You’ve heard brands lament their shrinking organic reach, blaming Facebook’s money-hungry ad machine, hiding behind the complaints of various marketing gurus.
Yet folks like the Golden State Warriors drive 8 million impressions and 2 million clicks on a simple 15 second amateur video with no ads. And a political blog can get higher PTAT (when it still existed as a measure of engagement) than Coca-Cola.
You’d think that the more popular a post, the greater the engagement rate, right?
The old wives’ tale says that if your engagement rate is high, then you get a multiplying effect. And at some point, because you’ve gamed the algorithm, you’ve broken out and “gone viral”. Our research suggests that you shouldn’t take that notion to the bank just yet. Let’s try to debunk a few popular myths around reach.

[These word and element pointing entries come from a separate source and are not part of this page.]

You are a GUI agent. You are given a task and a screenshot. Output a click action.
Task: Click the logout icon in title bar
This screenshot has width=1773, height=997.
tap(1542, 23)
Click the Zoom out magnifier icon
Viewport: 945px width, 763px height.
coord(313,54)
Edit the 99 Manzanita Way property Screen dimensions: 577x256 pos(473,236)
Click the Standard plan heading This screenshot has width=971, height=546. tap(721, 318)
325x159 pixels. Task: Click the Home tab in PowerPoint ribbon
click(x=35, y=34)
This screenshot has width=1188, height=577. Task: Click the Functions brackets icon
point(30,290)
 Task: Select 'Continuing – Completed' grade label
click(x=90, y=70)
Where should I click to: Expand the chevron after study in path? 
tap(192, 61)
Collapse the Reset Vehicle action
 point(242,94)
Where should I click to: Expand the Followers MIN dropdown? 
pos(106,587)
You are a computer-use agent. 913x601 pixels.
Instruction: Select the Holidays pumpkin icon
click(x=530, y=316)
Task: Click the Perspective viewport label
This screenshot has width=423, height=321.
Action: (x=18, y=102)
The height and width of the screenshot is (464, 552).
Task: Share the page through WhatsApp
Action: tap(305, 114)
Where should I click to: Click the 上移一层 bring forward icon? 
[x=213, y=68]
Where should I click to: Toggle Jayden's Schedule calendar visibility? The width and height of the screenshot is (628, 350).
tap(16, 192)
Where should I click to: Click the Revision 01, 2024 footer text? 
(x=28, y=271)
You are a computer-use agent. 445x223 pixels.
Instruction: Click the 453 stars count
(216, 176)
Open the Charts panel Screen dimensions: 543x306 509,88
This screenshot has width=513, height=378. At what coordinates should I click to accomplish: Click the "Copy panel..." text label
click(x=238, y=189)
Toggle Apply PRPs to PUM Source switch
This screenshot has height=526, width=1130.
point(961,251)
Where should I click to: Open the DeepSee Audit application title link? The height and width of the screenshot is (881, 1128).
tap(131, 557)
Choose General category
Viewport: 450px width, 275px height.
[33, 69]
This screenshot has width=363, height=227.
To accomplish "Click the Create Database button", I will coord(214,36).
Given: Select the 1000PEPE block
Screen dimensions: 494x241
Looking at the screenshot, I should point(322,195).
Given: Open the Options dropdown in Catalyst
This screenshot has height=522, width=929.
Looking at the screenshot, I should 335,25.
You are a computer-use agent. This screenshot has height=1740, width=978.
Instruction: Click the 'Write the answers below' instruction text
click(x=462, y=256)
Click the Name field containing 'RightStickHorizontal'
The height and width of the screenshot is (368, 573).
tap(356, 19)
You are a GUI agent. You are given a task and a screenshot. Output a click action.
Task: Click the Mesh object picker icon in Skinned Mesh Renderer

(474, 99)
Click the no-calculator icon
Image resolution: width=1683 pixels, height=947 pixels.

If you’ve got a moderately sized presence, your posts analytics probably look something like this:
And if you keep going, you find that the posts with really high reach have a progressively lower engagement rate.
How can this be?
The short answer is this: Within the first five minutes of making a post, Facebook allocates some initial reach. If this audience has high engagement, then you progressively get more reach. And like a pebble creating rippling waves in a pond, the area of the expanding circles grows.
By the time the post has exhausted its potential, you’re reaching far beyond your normal core audience. So, your engagement rate at that point is much lower than when it started.
Because averages lie, your “lower” engagement is a weighted average of the high engagement of core fans and the low engagement of the much larger audience of casual fans.
Here is daily newsfeed coverage vs. percentage of folks who are sharing (the applause ratio). You might post multiple times in one day – each of which can reach a separate or overlapping audience – but overall, the total daily unique reach has a surprising connection with total daily interactions. You might even think that Facebook is promoting unpopular or un-engaging content.
Notice the inverse relationship:
If you’re a hard-core data geek like me, you might be interested in investigating further by downloading the CSV insights file on posts. (You can’t get organic vs. viral reach in the regular web user interface, since they are now combined together as “organic”.)
Choose “post” level insights:
Now you can do the math to your heart’s content on impressions, reach, engaged users, negative feedback, and so forth. Facebook doesn’t make it easy, but with a little Excel magic, you’ll likely be able to determine the following insights:
(Note: A lot of people get lost here. Just understand that unlike web analytics where people come back once in a while, in social, you have a lot of people viewing your content in short time periods. So if you’re not looking at one-, seven- and 28 day reach trends, you won’t know which audiences are getting too much exposure to your content versus not enough.)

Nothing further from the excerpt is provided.